Need a Reservation? That Could Depend On How Big You Are on Twitter (Really)
That scenario might be imaginary, but the Klout Score, and all it entails, is quite real.
Palms' chief marketing officer, Jason Gastwirth, is currently building out "The Klout Klub," which "will allow high-ranking influencers to experience Palms' impressive set of amenities in hopes that these influencers will want to communicate their positive experience to their followers." The Palms is already pulling in data from Klout and referring to it as part of their reservations process.
This is probably the tip of the iceberg, and represents a coming brave new world in customer relations. We already know marketers are spending outsized efforts at servicing cranky Twitter complainers, bloggers and prolific review-writers. But what's coming is a bigger picture of an individual's media footprint: just how influential (powerful) is this person and how should we treat them?

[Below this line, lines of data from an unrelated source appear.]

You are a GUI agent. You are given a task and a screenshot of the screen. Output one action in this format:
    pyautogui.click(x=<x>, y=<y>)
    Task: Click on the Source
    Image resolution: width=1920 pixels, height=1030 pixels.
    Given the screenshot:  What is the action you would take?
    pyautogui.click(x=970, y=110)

As other businesses follow Palms' lead, will we see more special treatment for some at the cost of others? Undoubtedly. But we'd be naive to assume this doesn't take place in one form or another already; now there's just a branded number attached.

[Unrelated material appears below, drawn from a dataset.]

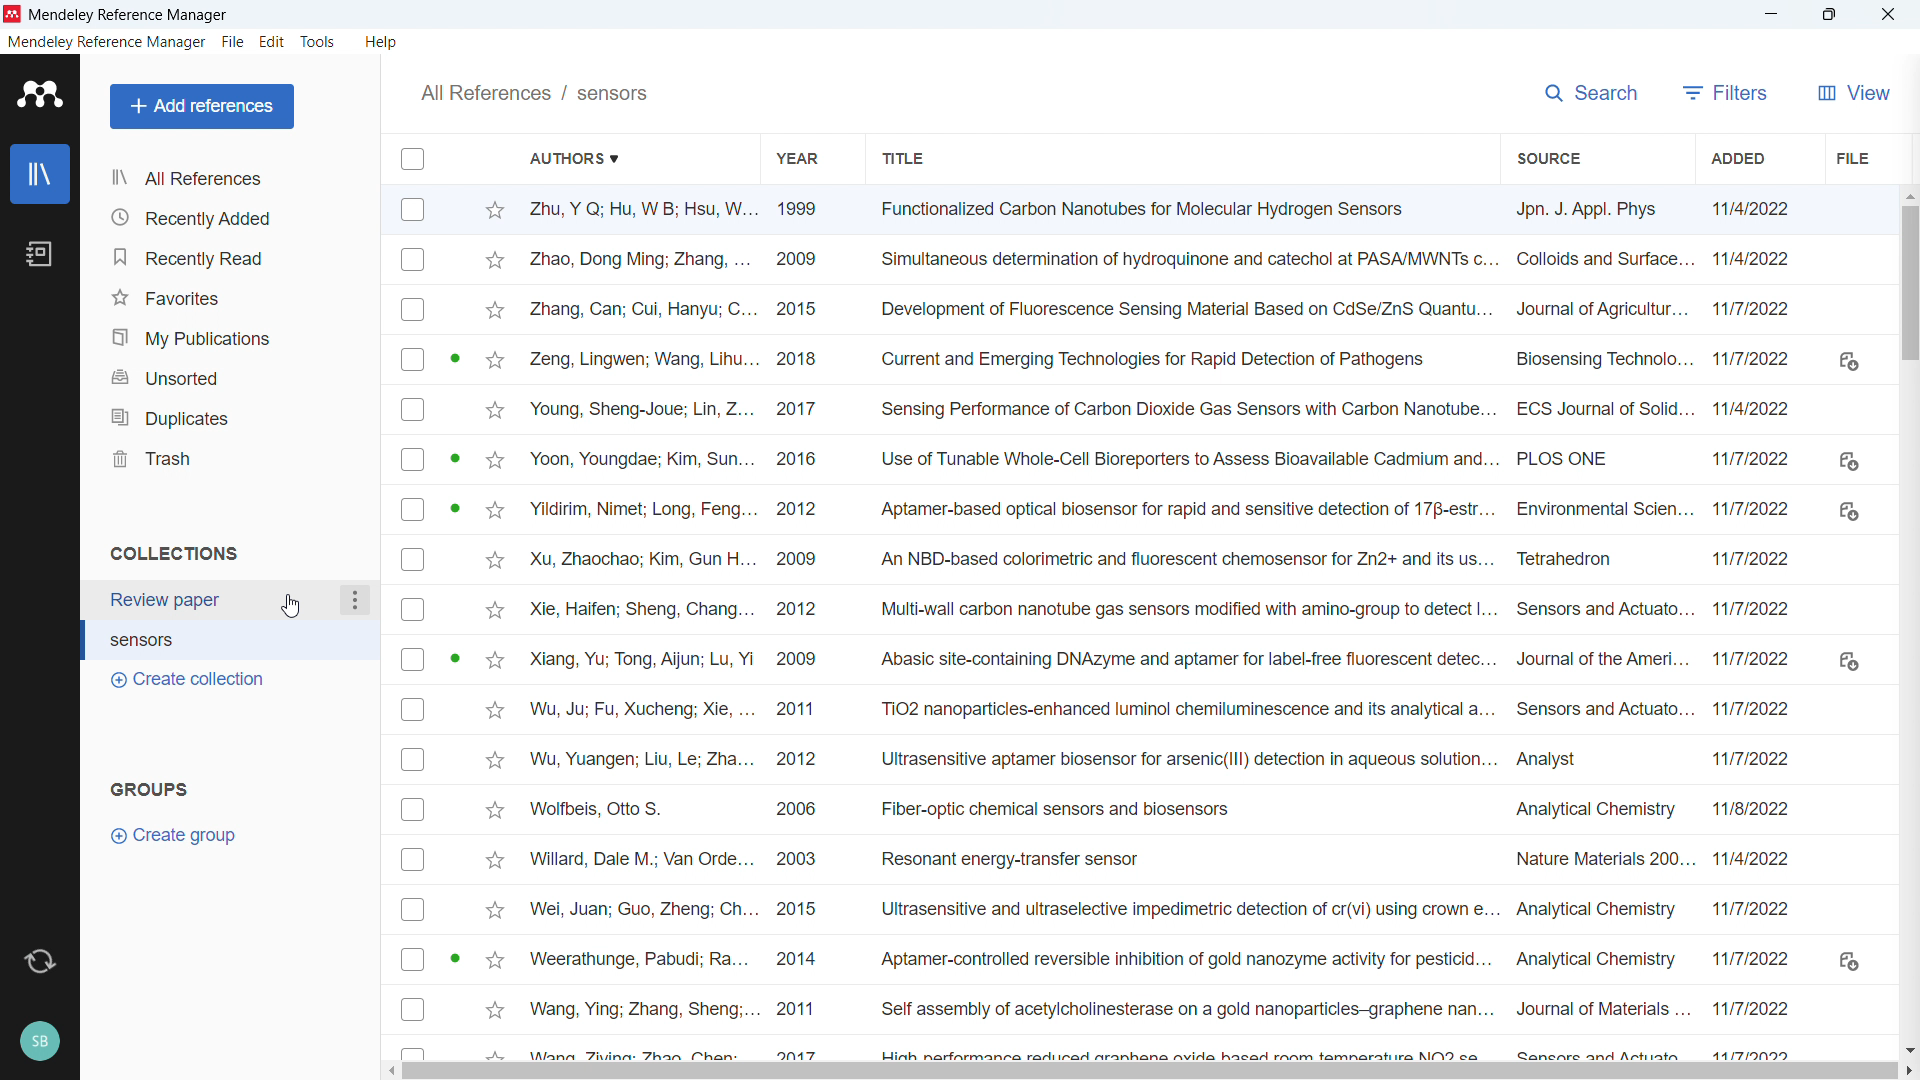 The image size is (1920, 1080). What do you see at coordinates (534, 91) in the screenshot?
I see `All references/ Sensors ` at bounding box center [534, 91].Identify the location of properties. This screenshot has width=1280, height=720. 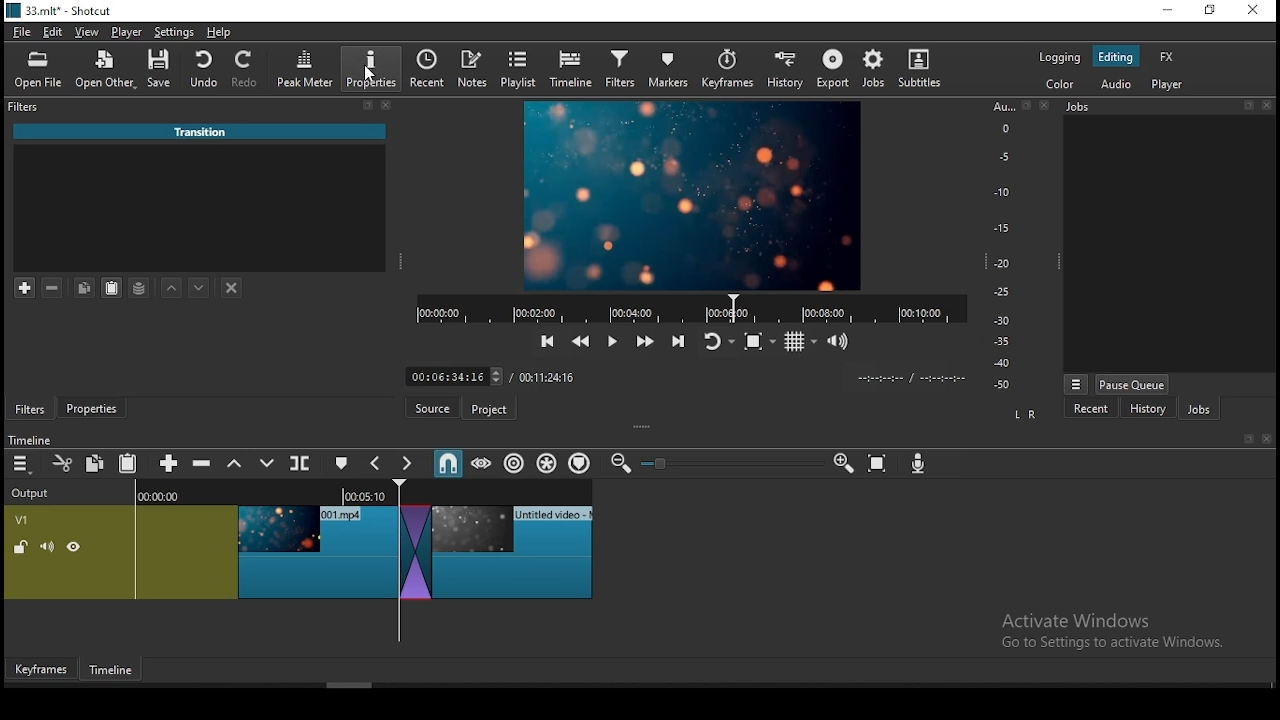
(96, 409).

Founded by Joe Fernandez and Binh Tran, in 2008, Klout initially served as one of the many ego-boosting sites designed to tell Twitter users how popular they are, but the service promptly evolved. In it's current form, Klout is a sophisticated ranking system that analyzes one's activity on social networks and assigns a score to that individual based on his/her ability to influence others.
Whereas many social metrics tend to look at sheer quantity -- how many fans or followers do you reach, Klout's algorithm is much deeper and more complex. Yahoo researcher, Duncan Watts, has long preached that the number of followers is a very poor predictor of ... anything, a problem Klout circumvents by not only looking at how many people subscribe to a twitter feed, but also how often they click on posted links, respond to, list, or retweet that user, and how influential those followers are, all of which can be qualified by specific topics, keywords, and geographic regions, made possible through access to Bit.ly's link tracking metrics and Twitter's firehose of data. Among the marketers already working with Klout are Starbucks, CoverGirl, Dannon Yogurt, Virgin America, and most recently, Fox.

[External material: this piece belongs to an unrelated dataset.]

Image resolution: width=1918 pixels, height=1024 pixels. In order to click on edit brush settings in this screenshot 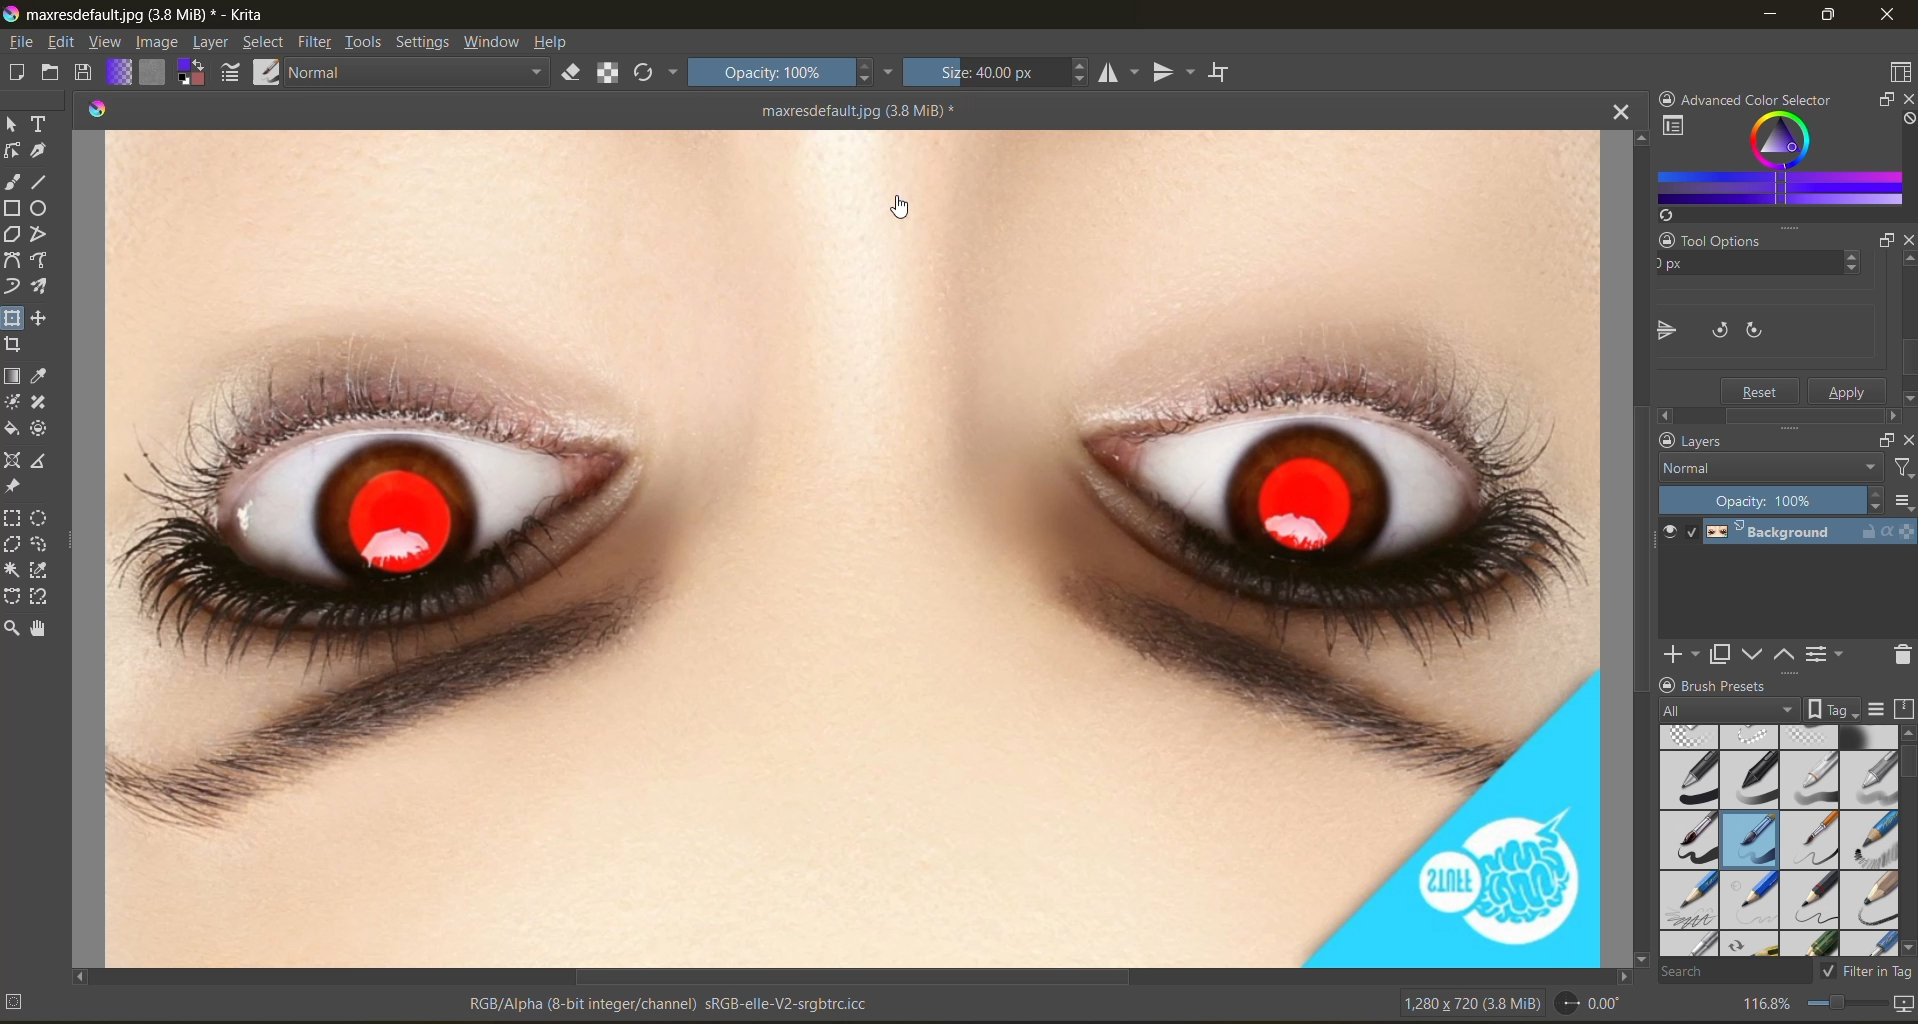, I will do `click(235, 75)`.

When Virgin America opened up its Toronto route last spring, it asked Klout to find a small group of influencers to receive a free flight, in hopes that they'd effectively spread the word. "We allotted 120 free flights for this campaign -- all of which were booked within a matter of weeks -- so we were very pleased with how much enthusiasm was generated to take advantage of our offer," said Porter Gale, VP-marketing at Virgin. "We saw a ton of social media buzz and press around the campaign which definitely helped to build awareness for our brand and product in the Toronto market."
After accruing the initial 120 participants and an additional 144 engaged influencers, the word of mouth power kicked in, as those individuals, proud to have "earned" such special treatment, generated more than 4,600 tweets about the new route. This, in turn, led to more than 7.4 million impressions and coverage in top blogs and news outlets like the L.A. Times and CNN Money. And all it took was making those original 120 participants feel special.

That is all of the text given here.